This 2006 Swedish film is based on a real-life hate crime story that happened nine years earlier. It started with the unlikely relationship between Peter Mårten Klingberg a conservative Swedish engineer who ran his family’s old established business, and Nassim Pjotr Giro a free spirited Algerian immigrant who occasionally worked as a waiter and dreamed on moving to Paris to open his own Tabac. There was however an instant physical attraction between the two men when they first espied each other, and Nassim quickly usurped the place in Peter’s life of his long-standing girlfriend Maria (Karin Bergquist).
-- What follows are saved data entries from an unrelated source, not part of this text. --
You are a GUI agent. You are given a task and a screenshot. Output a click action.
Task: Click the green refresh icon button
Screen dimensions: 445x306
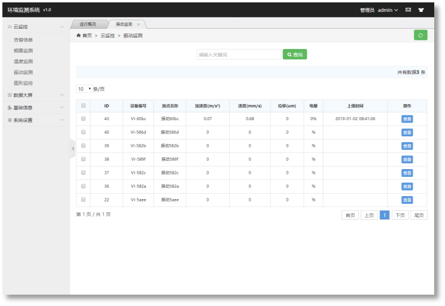420,35
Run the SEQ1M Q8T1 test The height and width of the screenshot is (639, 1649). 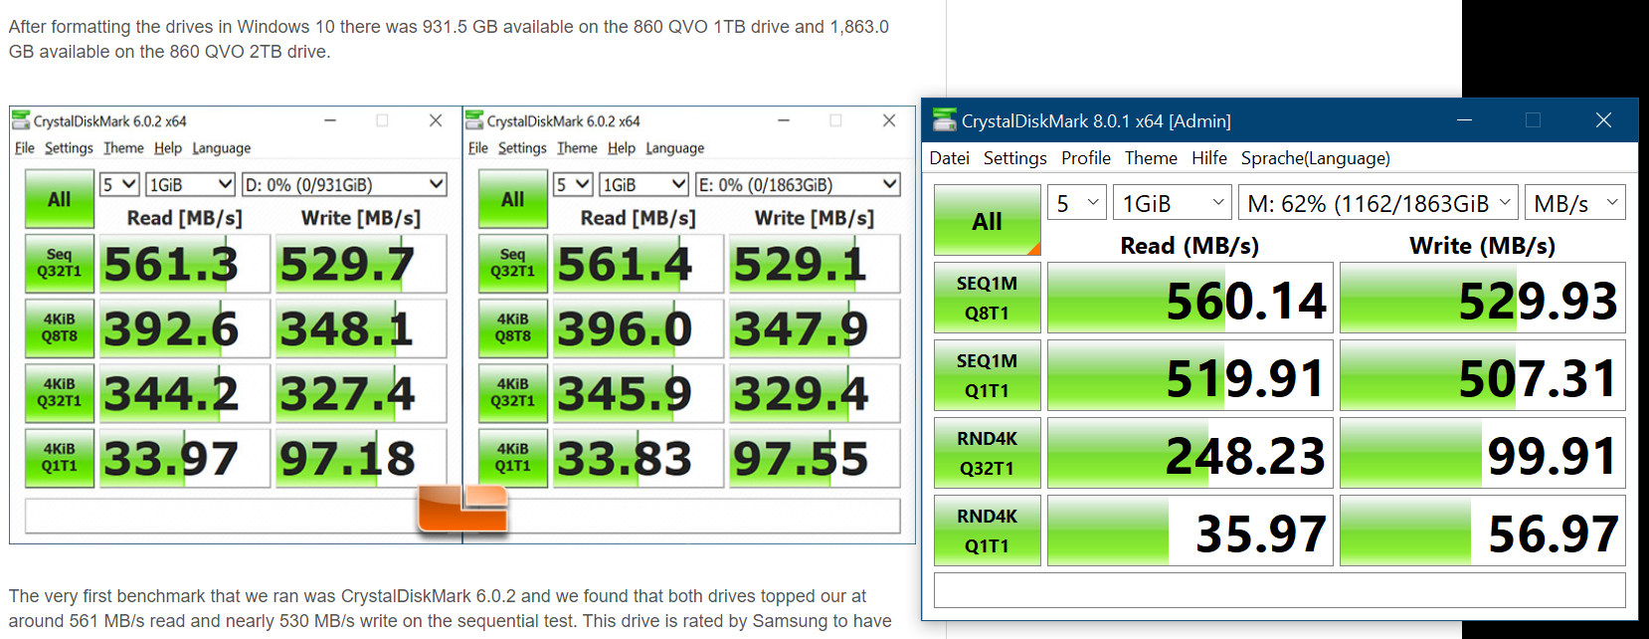click(987, 298)
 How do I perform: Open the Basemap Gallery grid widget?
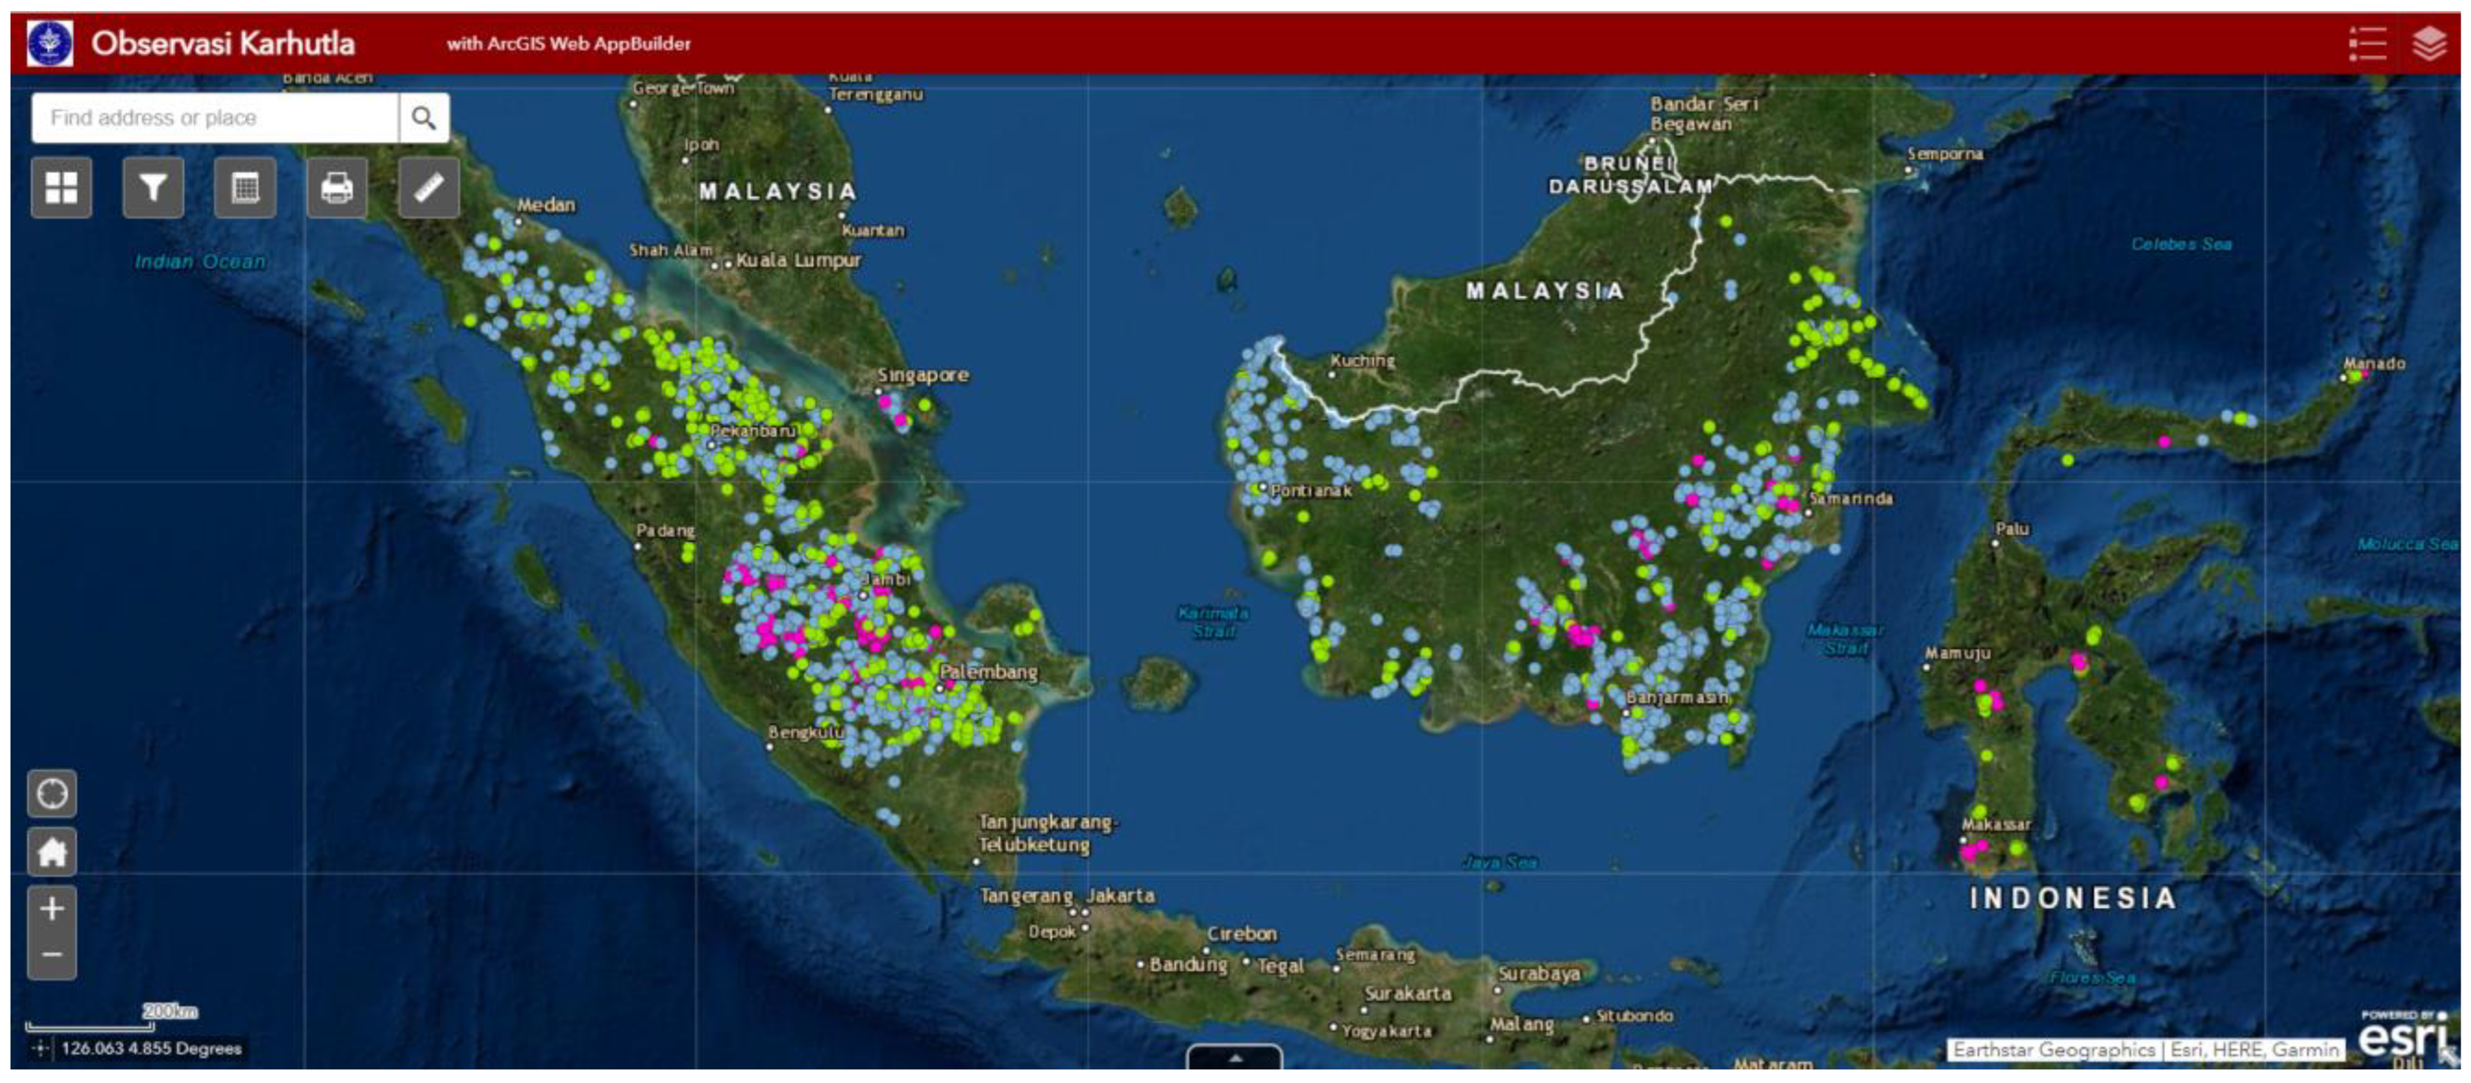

Once the two men had moved in together Peter not only lost his job but all his friends deserted him too as the Gothenburg portrayed in this story is oddly extremely homophobic. Left to mix in with Nassim’s more flamboyant and socially active friends, Peter was more than a little out of his comfort zone. However the two men seemed madly in love and totally devoted to each, until that is one day Nassim threw a temper tantrum saying that their life together was too boring. This unexpected turn in the story throws us as much as it confounds Peter as it comes out of the blue and without warning.
We are learning most of this in a whole series of flash backs as at the very start of the movie the local Police had smashed the door of the men’s apartment and arrested Peter for the murder of Naseem whose body had just been discovered in the park. The evidence is purely circumstantial but as a dazed and confused Peter starts relaying events as he remembers them to a particular nasty pair of homophobic detectives who are convinced of his guilt, we are never sure if he in did in fact murder his lover until the movie is almost over.
Klingberg and Giro have great chemistry as the odd couple and despite the clumsy and badly handled break-up, both gave very credible performances that kept made this thriller the compelling view that it is.